**What the exercise asks**: Lay out every one of the following lines as a Markdown table with two columns, Row and Line, numbering each row and skipping blank lines.

Extracted records:
>> START

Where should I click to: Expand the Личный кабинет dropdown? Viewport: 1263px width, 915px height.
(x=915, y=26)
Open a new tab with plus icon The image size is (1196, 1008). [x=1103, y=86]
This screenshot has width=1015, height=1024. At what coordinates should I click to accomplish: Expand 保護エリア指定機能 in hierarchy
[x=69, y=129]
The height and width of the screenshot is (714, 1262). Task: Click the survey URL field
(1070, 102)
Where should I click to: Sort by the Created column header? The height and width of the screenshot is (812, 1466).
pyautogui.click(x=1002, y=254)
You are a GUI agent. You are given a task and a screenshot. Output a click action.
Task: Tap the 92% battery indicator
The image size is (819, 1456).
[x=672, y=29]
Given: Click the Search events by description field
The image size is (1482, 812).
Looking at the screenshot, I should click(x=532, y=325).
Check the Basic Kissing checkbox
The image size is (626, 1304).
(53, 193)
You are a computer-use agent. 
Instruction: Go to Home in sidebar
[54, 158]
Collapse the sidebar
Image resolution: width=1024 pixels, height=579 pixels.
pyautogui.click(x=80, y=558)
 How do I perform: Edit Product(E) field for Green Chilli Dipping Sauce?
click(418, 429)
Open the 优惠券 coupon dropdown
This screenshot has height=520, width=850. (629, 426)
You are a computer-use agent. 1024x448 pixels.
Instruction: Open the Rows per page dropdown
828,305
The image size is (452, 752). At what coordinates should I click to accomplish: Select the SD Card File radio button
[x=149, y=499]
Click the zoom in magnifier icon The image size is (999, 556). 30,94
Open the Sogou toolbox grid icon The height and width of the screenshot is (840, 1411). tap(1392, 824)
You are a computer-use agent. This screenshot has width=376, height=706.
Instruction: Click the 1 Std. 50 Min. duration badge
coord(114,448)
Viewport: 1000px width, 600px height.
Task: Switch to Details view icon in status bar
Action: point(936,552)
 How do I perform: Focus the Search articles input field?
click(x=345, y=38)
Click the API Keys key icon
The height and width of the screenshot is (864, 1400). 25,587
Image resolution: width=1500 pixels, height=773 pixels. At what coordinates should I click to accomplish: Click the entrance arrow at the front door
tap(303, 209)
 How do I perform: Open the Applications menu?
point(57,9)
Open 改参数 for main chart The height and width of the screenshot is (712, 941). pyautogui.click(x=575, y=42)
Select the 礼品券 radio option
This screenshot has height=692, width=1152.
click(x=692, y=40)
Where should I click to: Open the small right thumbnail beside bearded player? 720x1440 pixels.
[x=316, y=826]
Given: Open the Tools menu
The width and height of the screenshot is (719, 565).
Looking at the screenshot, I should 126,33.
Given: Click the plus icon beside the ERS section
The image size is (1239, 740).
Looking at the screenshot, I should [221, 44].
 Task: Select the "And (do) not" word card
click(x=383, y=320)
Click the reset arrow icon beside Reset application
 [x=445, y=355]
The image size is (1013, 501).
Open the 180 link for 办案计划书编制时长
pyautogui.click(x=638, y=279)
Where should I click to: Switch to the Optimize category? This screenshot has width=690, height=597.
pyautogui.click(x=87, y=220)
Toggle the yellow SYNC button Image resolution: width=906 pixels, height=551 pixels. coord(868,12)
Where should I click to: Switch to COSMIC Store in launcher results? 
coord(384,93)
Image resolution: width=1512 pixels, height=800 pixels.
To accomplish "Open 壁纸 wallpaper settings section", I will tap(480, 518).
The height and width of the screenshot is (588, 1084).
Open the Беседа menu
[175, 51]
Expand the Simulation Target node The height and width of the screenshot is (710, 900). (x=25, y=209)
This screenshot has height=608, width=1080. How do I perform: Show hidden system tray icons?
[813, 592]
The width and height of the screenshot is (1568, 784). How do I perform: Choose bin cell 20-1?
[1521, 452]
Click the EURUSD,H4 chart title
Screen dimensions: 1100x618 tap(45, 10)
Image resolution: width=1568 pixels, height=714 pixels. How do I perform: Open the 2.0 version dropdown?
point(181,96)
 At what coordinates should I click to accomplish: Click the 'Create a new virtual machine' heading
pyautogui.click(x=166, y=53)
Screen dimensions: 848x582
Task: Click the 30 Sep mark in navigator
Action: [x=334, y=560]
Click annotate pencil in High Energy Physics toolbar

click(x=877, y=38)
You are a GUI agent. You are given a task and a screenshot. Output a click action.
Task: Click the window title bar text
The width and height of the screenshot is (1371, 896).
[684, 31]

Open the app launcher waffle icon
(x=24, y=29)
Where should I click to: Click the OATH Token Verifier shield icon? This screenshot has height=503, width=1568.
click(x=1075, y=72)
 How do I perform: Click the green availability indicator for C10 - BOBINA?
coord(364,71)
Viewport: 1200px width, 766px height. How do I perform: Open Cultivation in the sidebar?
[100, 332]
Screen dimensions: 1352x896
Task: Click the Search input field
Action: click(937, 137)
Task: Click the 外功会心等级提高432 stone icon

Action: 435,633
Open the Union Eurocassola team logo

>> END

**Exercise response**:
| Row | Line |
|---|---|
| 1 | Where should I click to: Expand the Личный кабинет dropdown? Viewport: 1263px width, 915px height. |
| 2 | (x=915, y=26) |
| 3 | Open a new tab with plus icon The image size is (1196, 1008). [x=1103, y=86] |
| 4 | This screenshot has width=1015, height=1024. At what coordinates should I click to accomplish: Expand 保護エリア指定機能 in hierarchy |
| 5 | [x=69, y=129] |
| 6 | The height and width of the screenshot is (714, 1262). Task: Click the survey URL field |
| 7 | (1070, 102) |
| 8 | Where should I click to: Sort by the Created column header? The height and width of the screenshot is (812, 1466). |
| 9 | pyautogui.click(x=1002, y=254) |
| 10 | You are a GUI agent. You are given a task and a screenshot. Output a click action. |
| 11 | Task: Tap the 92% battery indicator |
| 12 | The image size is (819, 1456). |
| 13 | [x=672, y=29] |
| 14 | Given: Click the Search events by description field |
| 15 | The image size is (1482, 812). |
| 16 | Looking at the screenshot, I should click(x=532, y=325). |
| 17 | Check the Basic Kissing checkbox |
| 18 | The image size is (626, 1304). |
| 19 | (53, 193) |
| 20 | You are a computer-use agent.  |
| 21 | Instruction: Go to Home in sidebar |
| 22 | [54, 158] |
| 23 | Collapse the sidebar |
| 24 | Image resolution: width=1024 pixels, height=579 pixels. |
| 25 | pyautogui.click(x=80, y=558) |
| 26 |  How do I perform: Edit Product(E) field for Green Chilli Dipping Sauce? |
| 27 | click(418, 429) |
| 28 | Open the 优惠券 coupon dropdown |
| 29 | This screenshot has height=520, width=850. (629, 426) |
| 30 | You are a computer-use agent. 1024x448 pixels. |
| 31 | Instruction: Open the Rows per page dropdown |
| 32 | 828,305 |
| 33 | The image size is (452, 752). At what coordinates should I click to accomplish: Select the SD Card File radio button |
| 34 | [x=149, y=499] |
| 35 | Click the zoom in magnifier icon The image size is (999, 556). 30,94 |
| 36 | Open the Sogou toolbox grid icon The height and width of the screenshot is (840, 1411). tap(1392, 824) |
| 37 | You are a computer-use agent. This screenshot has width=376, height=706. |
| 38 | Instruction: Click the 1 Std. 50 Min. duration badge |
| 39 | coord(114,448) |
| 40 | Viewport: 1000px width, 600px height. |
| 41 | Task: Switch to Details view icon in status bar |
| 42 | Action: point(936,552) |
| 43 |  How do I perform: Focus the Search articles input field? |
| 44 | click(x=345, y=38) |
| 45 | Click the API Keys key icon |
| 46 | The height and width of the screenshot is (864, 1400). 25,587 |
| 47 | Image resolution: width=1500 pixels, height=773 pixels. At what coordinates should I click to accomplish: Click the entrance arrow at the front door |
| 48 | tap(303, 209) |
| 49 |  How do I perform: Open the Applications menu? |
| 50 | point(57,9) |
| 51 | Open 改参数 for main chart The height and width of the screenshot is (712, 941). pyautogui.click(x=575, y=42) |
| 52 | Select the 礼品券 radio option |
| 53 | This screenshot has height=692, width=1152. |
| 54 | click(x=692, y=40) |
| 55 | Where should I click to: Open the small right thumbnail beside bearded player? 720x1440 pixels. |
| 56 | [x=316, y=826] |
| 57 | Given: Open the Tools menu |
| 58 | The width and height of the screenshot is (719, 565). |
| 59 | Looking at the screenshot, I should 126,33. |
| 60 | Given: Click the plus icon beside the ERS section |
| 61 | The image size is (1239, 740). |
| 62 | Looking at the screenshot, I should [221, 44]. |
| 63 |  Task: Select the "And (do) not" word card |
| 64 | click(x=383, y=320) |
| 65 | Click the reset arrow icon beside Reset application |
| 66 |  [x=445, y=355] |
| 67 | The image size is (1013, 501). |
| 68 | Open the 180 link for 办案计划书编制时长 |
| 69 | pyautogui.click(x=638, y=279) |
| 70 | Where should I click to: Switch to the Optimize category? This screenshot has width=690, height=597. |
| 71 | pyautogui.click(x=87, y=220) |
| 72 | Toggle the yellow SYNC button Image resolution: width=906 pixels, height=551 pixels. coord(868,12) |
| 73 | Where should I click to: Switch to COSMIC Store in launcher results?  |
| 74 | coord(384,93) |
| 75 | Image resolution: width=1512 pixels, height=800 pixels. |
| 76 | To accomplish "Open 壁纸 wallpaper settings section", I will tap(480, 518). |
| 77 | The height and width of the screenshot is (588, 1084). |
| 78 | Open the Беседа menu |
| 79 | [175, 51] |
| 80 | Expand the Simulation Target node The height and width of the screenshot is (710, 900). (x=25, y=209) |
| 81 | This screenshot has height=608, width=1080. How do I perform: Show hidden system tray icons? |
| 82 | [813, 592] |
| 83 | The width and height of the screenshot is (1568, 784). How do I perform: Choose bin cell 20-1? |
| 84 | [1521, 452] |
| 85 | Click the EURUSD,H4 chart title |
| 86 | Screen dimensions: 1100x618 tap(45, 10) |
| 87 | Image resolution: width=1568 pixels, height=714 pixels. How do I perform: Open the 2.0 version dropdown? |
| 88 | point(181,96) |
| 89 |  At what coordinates should I click to accomplish: Click the 'Create a new virtual machine' heading |
| 90 | pyautogui.click(x=166, y=53) |
| 91 | Screen dimensions: 848x582 |
| 92 | Task: Click the 30 Sep mark in navigator |
| 93 | Action: [x=334, y=560] |
| 94 | Click annotate pencil in High Energy Physics toolbar |
| 95 | click(x=877, y=38) |
| 96 | You are a GUI agent. You are given a task and a screenshot. Output a click action. |
| 97 | Task: Click the window title bar text |
| 98 | The width and height of the screenshot is (1371, 896). |
| 99 | [684, 31] |
| 100 | Open the app launcher waffle icon |
| 101 | (x=24, y=29) |
| 102 | Where should I click to: Click the OATH Token Verifier shield icon? This screenshot has height=503, width=1568. |
| 103 | click(x=1075, y=72) |
| 104 |  How do I perform: Click the green availability indicator for C10 - BOBINA? |
| 105 | coord(364,71) |
| 106 | Viewport: 1200px width, 766px height. How do I perform: Open Cultivation in the sidebar? |
| 107 | [100, 332] |
| 108 | Screen dimensions: 1352x896 |
| 109 | Task: Click the Search input field |
| 110 | Action: click(937, 137) |
| 111 | Task: Click the 外功会心等级提高432 stone icon |
| 112 | Action: 435,633 |
| 113 | Open the Union Eurocassola team logo |